What did my friends think of several films I saw recently?

all images from imbd.com

all images from imbd.com


Introduction & Data Collection

This assignment demonstrates the process of loading information from a SQL database into an R dataframe. I chose six movies and asked friends on facebook to rate the movies on a scale of 1 to 5 (where 1=Strongly Dislikes, …, 3=Indifference, …, & 5=Strongly Liked the movies). The movies were recent & relatively popular movies that I had seen in the theater. It was difficult for me to chose movies, because I have rather eccentric taste and wanted to suggest titles that at least several of my friends had hopefully seen. There was one exception, however, I had not seen BlacKkKlansman. I just got too busy and never made it to the theater. Perhaps from surveying my friends on thier thoughts of the movie, I can make an estimate of how I would rate BlacKkKlansman?…..

The movies I chose were:

  1. Black Panther (2018)
  2. Parasite (2019)
  3. Us (2019)
  4. BlacKkKlansman (2018)
  5. Get Out (2017)
  6. Star Wars: The Last Jedi (2017)

34 responses were received, however, of these, only 22 where considered for further analysis because ratings were given for at least half (>=3) of the movies.
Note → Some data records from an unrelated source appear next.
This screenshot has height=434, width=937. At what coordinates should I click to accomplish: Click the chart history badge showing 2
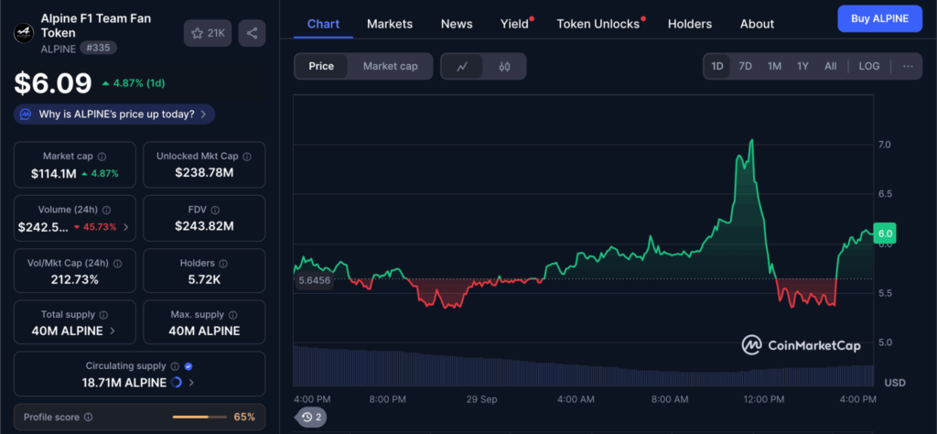(x=312, y=417)

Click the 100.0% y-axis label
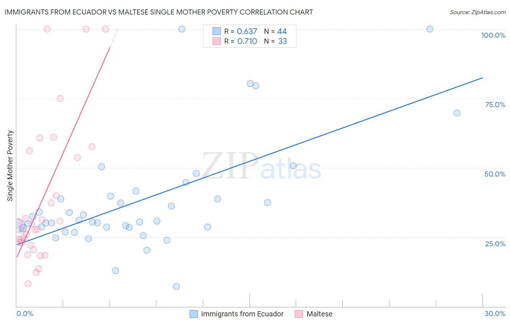point(493,35)
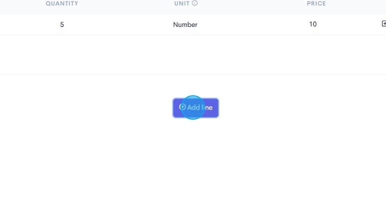Click the info icon beside UNIT header
This screenshot has width=386, height=216.
pos(194,3)
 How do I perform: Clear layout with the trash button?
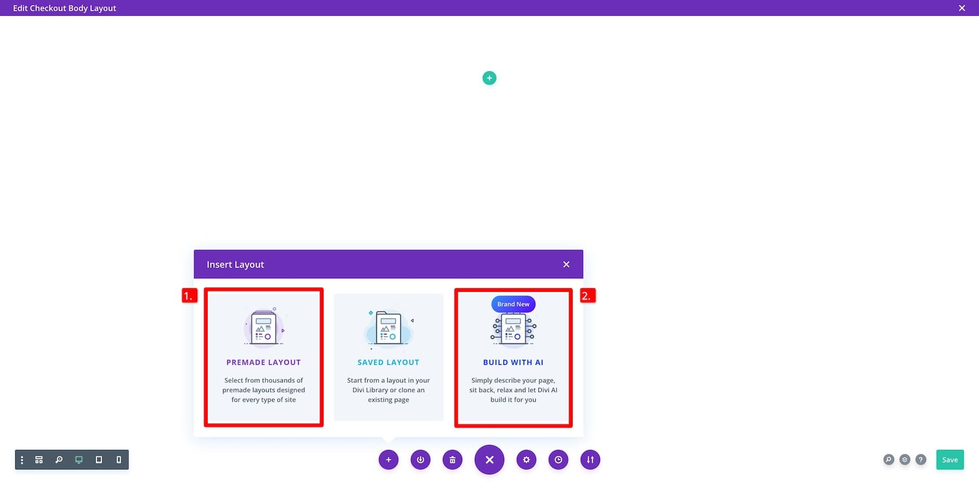coord(453,460)
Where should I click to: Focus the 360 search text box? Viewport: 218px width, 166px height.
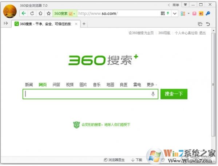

With MySQL Workbench, the data was stored in a SQL database, ‘movie_ratings’, as a table, ‘FB_friend_ratings’.
The SQL script to load the data can be found here: DATA607: load_FB_friend_ratings.sql

Here we will look at two methods to load the data into RStudio:

  1. Access the SQL data directly from R
  2. Access the data through an intermediary .csv file

1. Accessing the SQL data directly from R

First we load the necessary R libraries.

Next, we establish a connection to a MySQL database. The block of R code below shows the syntax for the connection. However, the actual line that is executed (and that contains my password) is hidden.

## <MySQLConnection:0,0>

Great!, we have established a connection and can now list the tables in the database ‘movie_ratings’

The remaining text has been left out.